■ EXERCISE DESCRIPTION
In the records below, find the line that contains "This screenshot has width=1920, height=1080." and the line that contains "Task: Open the Chrome — Chrome OS dropdown". Set down exactly those lines and every line between them, and nothing more.

[Pixel coordinate grounding data]
>>>
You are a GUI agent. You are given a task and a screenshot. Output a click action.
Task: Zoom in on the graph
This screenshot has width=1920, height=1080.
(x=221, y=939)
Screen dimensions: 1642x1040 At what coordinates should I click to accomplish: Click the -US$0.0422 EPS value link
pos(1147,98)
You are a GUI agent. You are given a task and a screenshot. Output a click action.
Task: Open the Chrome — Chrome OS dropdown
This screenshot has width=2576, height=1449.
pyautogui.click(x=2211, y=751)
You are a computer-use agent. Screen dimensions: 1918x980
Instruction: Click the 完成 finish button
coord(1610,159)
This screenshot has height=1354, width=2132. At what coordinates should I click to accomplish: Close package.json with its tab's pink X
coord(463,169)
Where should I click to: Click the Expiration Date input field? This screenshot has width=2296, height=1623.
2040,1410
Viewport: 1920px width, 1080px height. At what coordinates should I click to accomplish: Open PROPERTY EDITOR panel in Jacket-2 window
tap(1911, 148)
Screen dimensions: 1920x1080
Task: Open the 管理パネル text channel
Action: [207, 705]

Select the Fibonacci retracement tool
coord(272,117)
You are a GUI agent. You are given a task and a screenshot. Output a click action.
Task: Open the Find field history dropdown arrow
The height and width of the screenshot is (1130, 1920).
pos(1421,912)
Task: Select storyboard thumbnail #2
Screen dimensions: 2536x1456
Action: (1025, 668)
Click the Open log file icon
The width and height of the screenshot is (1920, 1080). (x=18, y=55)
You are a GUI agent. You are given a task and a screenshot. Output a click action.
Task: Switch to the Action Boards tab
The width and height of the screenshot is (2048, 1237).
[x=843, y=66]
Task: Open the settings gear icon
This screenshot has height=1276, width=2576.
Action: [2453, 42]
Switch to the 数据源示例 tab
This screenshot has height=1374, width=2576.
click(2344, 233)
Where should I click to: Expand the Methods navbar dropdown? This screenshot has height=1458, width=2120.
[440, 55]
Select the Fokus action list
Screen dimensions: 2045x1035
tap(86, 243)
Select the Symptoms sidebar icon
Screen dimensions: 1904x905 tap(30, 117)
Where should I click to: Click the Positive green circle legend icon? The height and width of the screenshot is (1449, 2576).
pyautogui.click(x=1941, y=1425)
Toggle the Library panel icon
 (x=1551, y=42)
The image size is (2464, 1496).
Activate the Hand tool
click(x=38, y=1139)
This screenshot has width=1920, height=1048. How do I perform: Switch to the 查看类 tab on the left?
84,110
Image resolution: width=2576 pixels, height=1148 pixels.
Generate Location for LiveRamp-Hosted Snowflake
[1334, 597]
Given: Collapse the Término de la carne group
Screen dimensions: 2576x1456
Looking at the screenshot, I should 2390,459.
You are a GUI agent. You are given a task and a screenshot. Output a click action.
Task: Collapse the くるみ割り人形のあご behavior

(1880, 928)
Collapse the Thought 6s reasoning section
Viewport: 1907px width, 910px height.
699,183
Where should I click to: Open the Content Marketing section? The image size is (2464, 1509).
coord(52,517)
<<<
■ ANSWER FOR THIS EXERCISE
This screenshot has width=1920, height=1080.
(x=221, y=939)
Screen dimensions: 1642x1040 At what coordinates should I click to accomplish: Click the -US$0.0422 EPS value link
pos(1147,98)
You are a GUI agent. You are given a task and a screenshot. Output a click action.
Task: Open the Chrome — Chrome OS dropdown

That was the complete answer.